Ticks all of James Franco’s boxes, but none for the audience

Zeroville c San Sebastian

Dir: James Franco. US. 2019. 96 mins.

If only Zeroville were as bad as The Room, the ‘Citizen Kane of bad movies’ that inspired James Franco’s engaging, Oscar-nominated 2017 comedy The Disaster Artist. Then it would at least be fun to watch. This adaptation of Steve Erickson’s rambling novel that celebrated the hold of classic movies on our collective psyche is simply a shapeless mess that tires its audience well before the end and is salvaged from oblivion by a few funny, tender or kooky scenes, most lifted straight from the book.

Zeroville will not quite disappear from view after its short theatrical run, but is likely to go to ground

Shot in 2014, then held back from distribution by the bankruptcy of distributor Alchemy, Zeroville finally emerged in North American theatres on September 20 courtesy of new digital distribution platform myCinema, two days before its official international premiere at San Sebastian (where it was shunted into an ‘out of competition’ slot at the last minute due to a Russian release that violated the festival’s competition regulations).

A Sharon Tate reference near the beginning inevitably draws comparison with Once Upon a Time… in Hollywood, but its unlucky release soon after that vivid slice of alternative history is not kind to Zeroville, which has none of the fire, originality or nerdy passion for detail of Tarantino’s film. With Megan Fox, Seth Rogen and Will Ferrell in the cast, Zeroville will not quite disappear from view after its short theatrical run, but is likely to go to ground before emerging on smaller screens somewhere, somehow.

As a director, Franco is famous for a few things by now. One is his prolific shoot rate of more than a film a year since The Ape, his 2005 directorial debut. Another is his penchant for adaptations of supposedly unfilmable books (like his two Faulkner forays, As I Lay Dying and The Sound And The Fury). A third is the regular stablemate of acting buddies like Seth Rogen or Danny McBride who end up playing, at the very least, cameo roles in most James Franco films. Add a fascination with metacinematic stories (Interior. Leather Bar and The Disaster Artist) and you have, in Zeroville, a film that ticks all the Franco boxes.

*Dataset excerpt*.
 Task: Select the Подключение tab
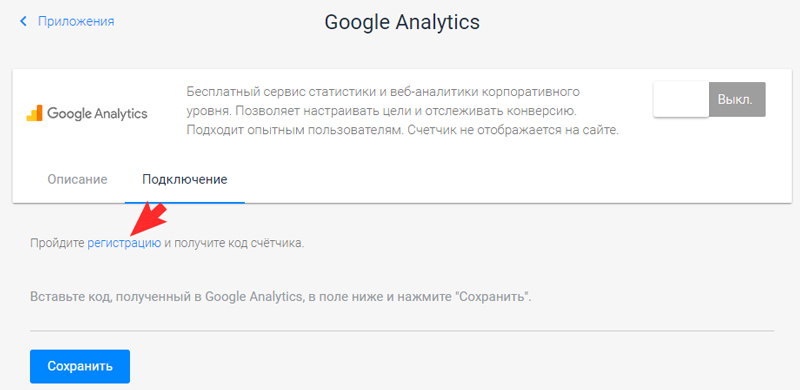coord(185,180)
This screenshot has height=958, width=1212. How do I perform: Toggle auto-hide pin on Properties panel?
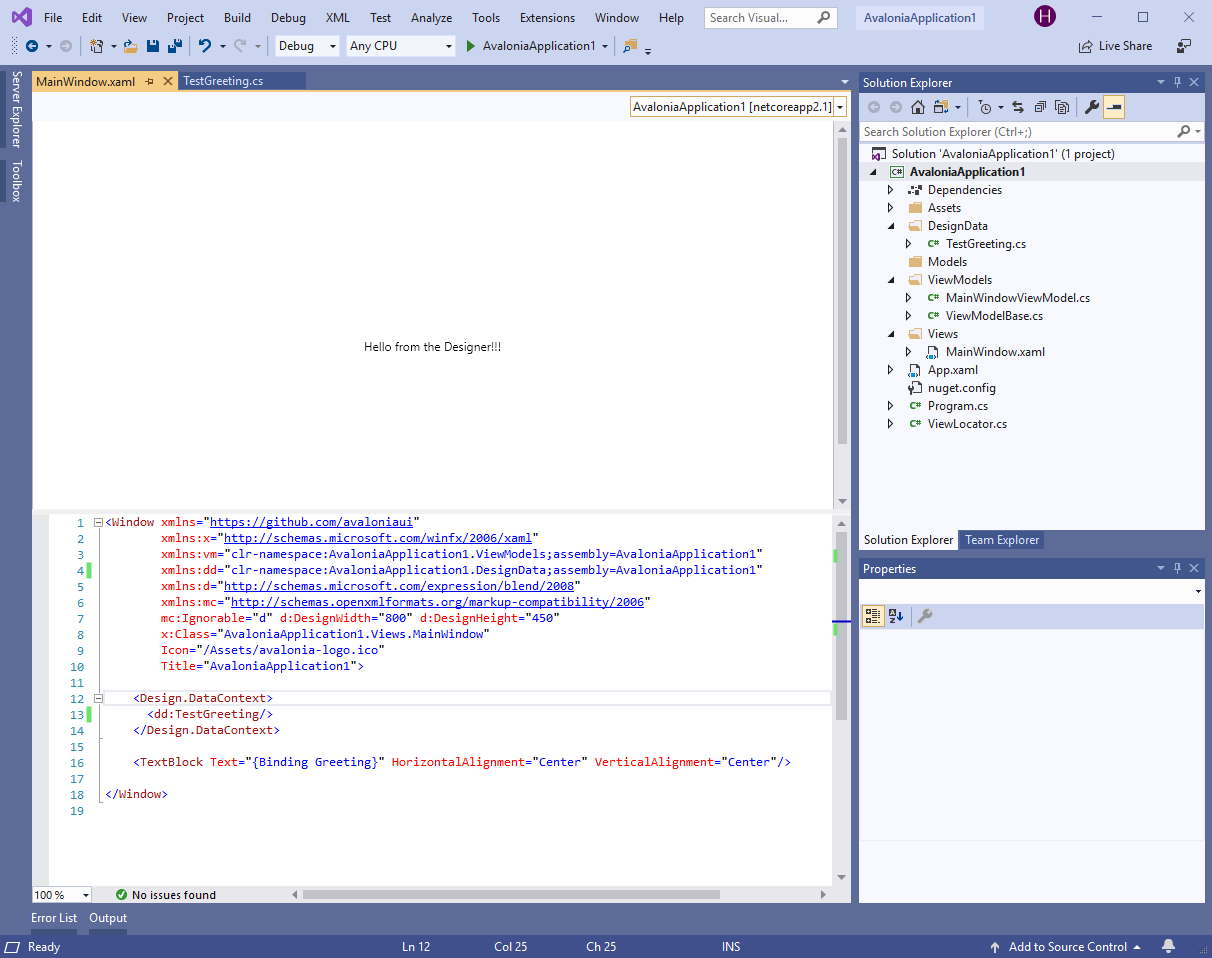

*Task*.
List every performer the review names as appearing in the cast of Zeroville. The material that comes after the review is not needed for the task.

*Answer to the task*.
Megan Fox, Seth Rogen, Will Ferrell